Consegna 1 » Traduci in inglese questa frase del testo sulla mostra fotografica di Parma: "In occasione della prima edizione del Winter Jamboree, 82 scatti di 14 tra i più grandi fotografi dell’agenzia Magnum Photos campeggiano tra le grandiose sale del palazzo raccontando l’essenza di un decennio all’apparenza spensierato, ma insitamente complesso."
Consegna 2 » Copia senza alcuna modifica le righe degli estratti, a partire da quella che contiene "Click the blue capital G in Google logo" e fino a quella che contiene "click(35, 103)", entrambe incluse.

The 1950s. Storie americane dei grandi fotografi di Magnum è “una bella storia” come spiega il curatore Marco Minuz. Una storia raccontata attraverso una selezione di immagini curata da Summer Jamboree – il più grande Festival Internazionale dedicato alla cultura americana degli anni ’40 e ’50 – in mostra a Parma al Palazzo del Governatore dal 7 ottobre al 10 dicembre.

In occasione della prima edizione del Winter Jamboree, 82 scatti di 14 tra i più grandi fotografi dell’agenzia Magnum Photos campeggiano tra le grandiose sale del palazzo raccontando l’essenza di un decennio all’apparenza spensierato, ma insitamente complesso.

Estratti delle righe »
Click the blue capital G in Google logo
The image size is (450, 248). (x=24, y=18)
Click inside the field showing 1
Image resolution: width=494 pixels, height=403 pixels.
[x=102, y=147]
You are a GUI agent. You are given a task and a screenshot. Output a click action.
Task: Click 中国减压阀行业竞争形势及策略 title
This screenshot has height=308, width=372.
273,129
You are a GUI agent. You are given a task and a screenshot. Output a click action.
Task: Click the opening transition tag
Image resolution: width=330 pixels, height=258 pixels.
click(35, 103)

...

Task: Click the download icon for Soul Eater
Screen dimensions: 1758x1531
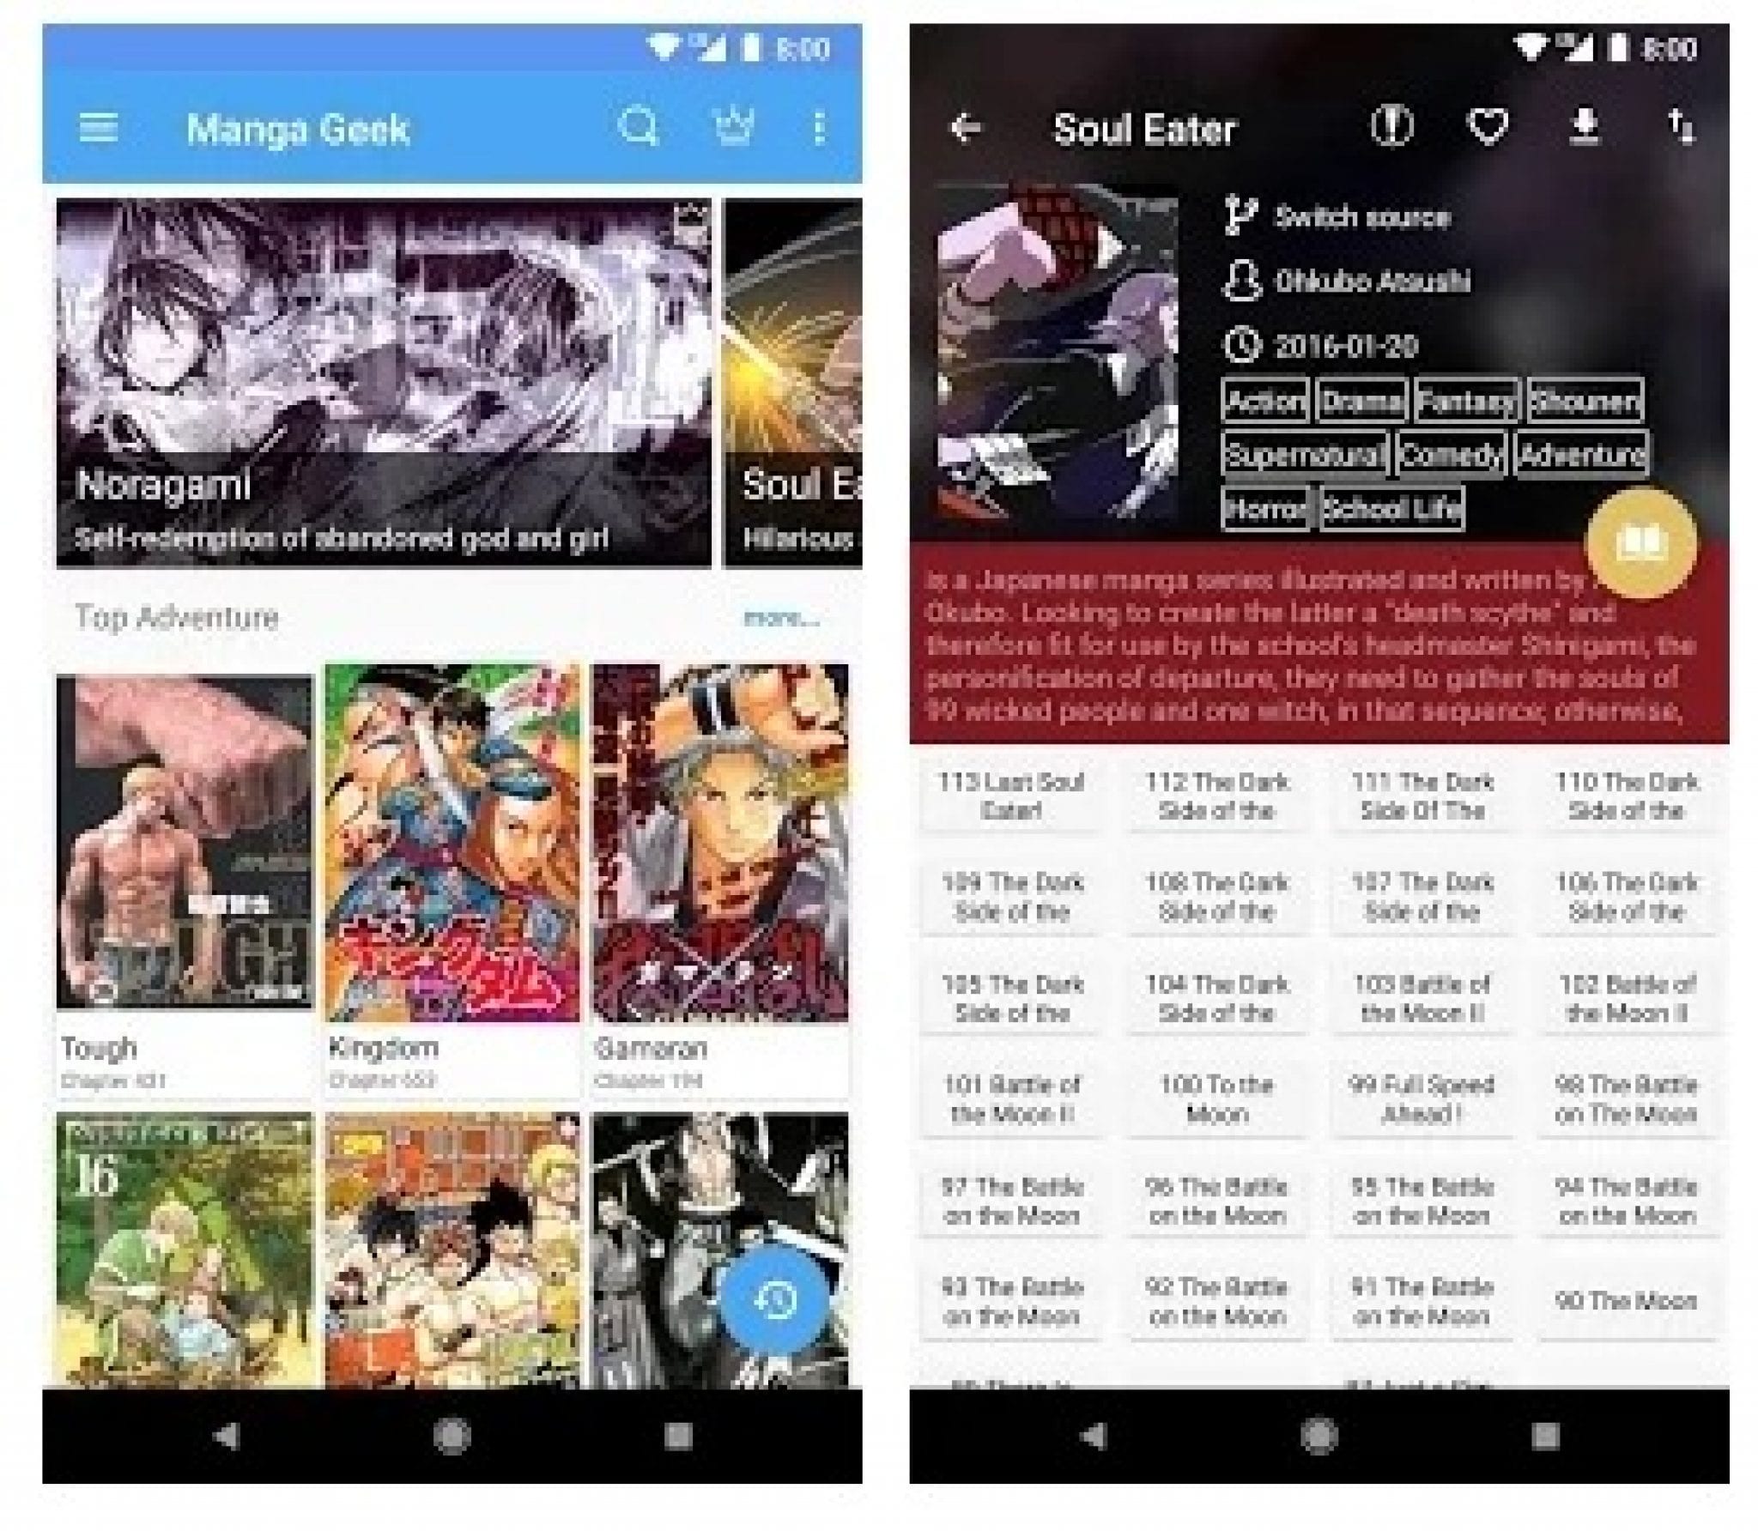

Risposta 1 » On the occasion of the first edition of the Winter Jamboree, 82 shots by 14 of the greatest photographers of the Magnum Photos agency stand out in the grand halls of the palace, conveying the essence of a decade that was seemingly carefree but inherently complex.

Risposta 2 »
Click the blue capital G in Google logo
The image size is (450, 248). (x=24, y=18)
Click inside the field showing 1
Image resolution: width=494 pixels, height=403 pixels.
[x=102, y=147]
You are a GUI agent. You are given a task and a screenshot. Output a click action.
Task: Click 中国减压阀行业竞争形势及策略 title
This screenshot has height=308, width=372.
273,129
You are a GUI agent. You are given a task and a screenshot. Output a click action.
Task: Click the opening transition tag
Image resolution: width=330 pixels, height=258 pixels.
click(35, 103)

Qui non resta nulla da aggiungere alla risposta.